1. Field of the Invention
The present invention relates to multiphase drilling systems and methods.
2. Description of the Related Art
Drilling a wellbore typically requires circulating a drilling fluid to flush the bore of cuttings produced by action of a rotating drill bit. The drilling fluid may be pumped down the well inside the drill string and through the bit and jetted into the cutting face where it assists in penetrating the fractures created by the bit, lifting the bit fractured chips by penetrating the fractures and hydraulically lifting the chips into the circulating fluid stream. The drilling fluid then carries the chips up the lower annulus formed between an outer surface of the drill string and a wall of the wellbore. The drilling fluid and chips or returns continue up the upper annulus formed between a casing or lining and the drill string and to the surface where the chips are separated from the fluid. The cleaned fluid is then reintroduced to the well completing the circulation cycle. The drilling fluid may also cool the drill bit and support the wall of the wellbore.
Deploying a drilling rig to a wellsite is an expensive task. Oil and gas companies are constantly searching for ways to reduce time spent by the drilling rig at the wellsite. The rig time includes time spent drilling/tripping and non-productive time. The time spent drilling may be reduced by increasing a rate of penetration (ROP) of the drill bit through the rock formations, especially non-productive formations between the surface and the deeper hydrocarbon-bearing formations.
Primary factors which govern ROP include: bit type, weight on bit (WOB), rotary speed of the bit, formation characteristics, and a bottom hole pressure (BHP) exerted by the returns on the formation being drilled. The BHP includes a static component generated by the hydrostatic fluid column weight and a dynamic component generated by hydraulic drag due to naturally occurring resistance to flow through the annulus. The influence of BHP on the ROP is often discussed in terms of chip hold down effect. An increase in BHP tends to compact the rock formation being drilled, artificially increasing the shear strength of the rock and tending to hold rock chips created by the bit in place (chip hold down effect) thereby forcing re-drilling/re-fracturing of previously drilled rock and reducing the ROP. An increase in BHP also increases downtime by shortening the life of the bit, thereby requiring more frequent replacement or tripping of the drill bit.

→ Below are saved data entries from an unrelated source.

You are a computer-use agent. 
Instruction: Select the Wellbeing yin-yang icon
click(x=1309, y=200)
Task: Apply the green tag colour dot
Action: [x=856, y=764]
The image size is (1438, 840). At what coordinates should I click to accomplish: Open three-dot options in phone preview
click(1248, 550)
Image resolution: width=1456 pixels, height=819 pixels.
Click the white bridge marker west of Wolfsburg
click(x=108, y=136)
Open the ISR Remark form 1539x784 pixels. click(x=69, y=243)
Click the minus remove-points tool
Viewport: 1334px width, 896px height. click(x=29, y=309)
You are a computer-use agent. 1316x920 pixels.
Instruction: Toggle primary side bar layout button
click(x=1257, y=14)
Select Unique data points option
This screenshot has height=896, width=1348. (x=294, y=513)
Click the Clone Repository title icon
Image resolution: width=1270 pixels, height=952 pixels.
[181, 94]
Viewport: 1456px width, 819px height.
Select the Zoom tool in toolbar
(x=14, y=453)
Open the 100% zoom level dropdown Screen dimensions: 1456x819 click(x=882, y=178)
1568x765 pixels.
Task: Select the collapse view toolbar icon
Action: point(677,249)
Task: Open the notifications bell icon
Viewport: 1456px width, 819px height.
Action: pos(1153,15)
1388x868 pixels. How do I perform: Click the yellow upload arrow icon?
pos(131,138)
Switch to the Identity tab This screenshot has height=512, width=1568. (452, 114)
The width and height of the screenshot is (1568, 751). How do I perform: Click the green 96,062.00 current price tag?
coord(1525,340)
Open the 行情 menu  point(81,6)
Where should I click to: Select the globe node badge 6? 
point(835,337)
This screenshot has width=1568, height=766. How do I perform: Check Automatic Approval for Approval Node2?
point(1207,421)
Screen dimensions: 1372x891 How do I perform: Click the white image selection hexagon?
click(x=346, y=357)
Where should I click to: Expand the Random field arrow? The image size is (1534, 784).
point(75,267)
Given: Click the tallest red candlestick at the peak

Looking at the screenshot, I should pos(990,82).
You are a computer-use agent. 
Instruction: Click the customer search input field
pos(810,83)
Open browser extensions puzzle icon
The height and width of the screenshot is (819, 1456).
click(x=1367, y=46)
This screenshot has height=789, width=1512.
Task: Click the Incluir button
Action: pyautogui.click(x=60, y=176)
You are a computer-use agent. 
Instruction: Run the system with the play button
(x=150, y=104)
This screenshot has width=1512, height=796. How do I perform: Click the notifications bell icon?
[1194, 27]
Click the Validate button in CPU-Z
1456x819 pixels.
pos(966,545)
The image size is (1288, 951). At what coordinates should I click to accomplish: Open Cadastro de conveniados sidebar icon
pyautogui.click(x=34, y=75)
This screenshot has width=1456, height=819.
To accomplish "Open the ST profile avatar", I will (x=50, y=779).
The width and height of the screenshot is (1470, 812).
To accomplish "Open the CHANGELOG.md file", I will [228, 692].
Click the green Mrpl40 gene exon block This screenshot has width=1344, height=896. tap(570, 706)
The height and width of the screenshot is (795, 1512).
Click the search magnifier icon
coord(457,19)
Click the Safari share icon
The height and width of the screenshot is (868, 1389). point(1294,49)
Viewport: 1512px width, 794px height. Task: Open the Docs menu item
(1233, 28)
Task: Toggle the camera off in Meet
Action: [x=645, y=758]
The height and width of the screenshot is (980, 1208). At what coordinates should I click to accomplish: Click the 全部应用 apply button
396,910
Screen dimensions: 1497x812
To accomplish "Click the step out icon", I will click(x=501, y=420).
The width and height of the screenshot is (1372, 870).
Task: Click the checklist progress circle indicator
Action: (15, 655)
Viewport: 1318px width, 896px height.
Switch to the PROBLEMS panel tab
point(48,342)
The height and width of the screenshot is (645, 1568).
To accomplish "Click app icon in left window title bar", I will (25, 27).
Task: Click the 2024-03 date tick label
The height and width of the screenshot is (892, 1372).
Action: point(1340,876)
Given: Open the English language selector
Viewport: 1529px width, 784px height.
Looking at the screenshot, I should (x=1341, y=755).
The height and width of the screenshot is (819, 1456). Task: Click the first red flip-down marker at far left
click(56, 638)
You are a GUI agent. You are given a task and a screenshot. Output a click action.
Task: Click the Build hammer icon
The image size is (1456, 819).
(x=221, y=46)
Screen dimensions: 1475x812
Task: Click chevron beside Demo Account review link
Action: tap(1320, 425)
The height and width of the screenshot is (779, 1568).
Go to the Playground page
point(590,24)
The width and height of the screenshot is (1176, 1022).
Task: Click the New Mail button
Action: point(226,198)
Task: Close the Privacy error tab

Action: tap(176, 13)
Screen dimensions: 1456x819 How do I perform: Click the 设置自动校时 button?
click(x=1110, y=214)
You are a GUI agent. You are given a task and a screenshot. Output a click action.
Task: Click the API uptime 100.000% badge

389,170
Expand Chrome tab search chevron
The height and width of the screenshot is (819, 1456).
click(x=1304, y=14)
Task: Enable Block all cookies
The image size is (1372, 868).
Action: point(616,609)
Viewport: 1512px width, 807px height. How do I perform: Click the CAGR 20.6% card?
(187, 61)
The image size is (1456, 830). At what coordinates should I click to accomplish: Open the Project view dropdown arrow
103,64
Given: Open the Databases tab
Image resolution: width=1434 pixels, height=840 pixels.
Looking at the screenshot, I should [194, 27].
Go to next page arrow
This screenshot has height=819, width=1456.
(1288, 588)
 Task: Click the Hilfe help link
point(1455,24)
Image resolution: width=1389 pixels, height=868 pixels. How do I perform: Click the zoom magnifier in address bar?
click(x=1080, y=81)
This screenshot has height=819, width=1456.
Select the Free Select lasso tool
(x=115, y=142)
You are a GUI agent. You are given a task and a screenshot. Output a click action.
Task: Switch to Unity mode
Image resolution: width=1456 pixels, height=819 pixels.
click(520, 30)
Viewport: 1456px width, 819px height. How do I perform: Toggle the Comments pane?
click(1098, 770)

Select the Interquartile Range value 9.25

To increase the ROP, drillers in many hard rock drilling areas have turned to using air for drilling fluid. As compared to conventional drilling mud, typically oil or water based, the density is reduced by orders of magnitude, thereby greatly reducing BHP, improving ROP and extending the life of the drill bit. However, air drilling is limited to select geological formations, which are consolidated with minimal water influx and do not produce hydrogen sulfide. Therefore, there exists a need in the art for a method of drilling a wellbore that increases ROP, improves the life of the drill bit, and does not suffer from the limitations of air drilling.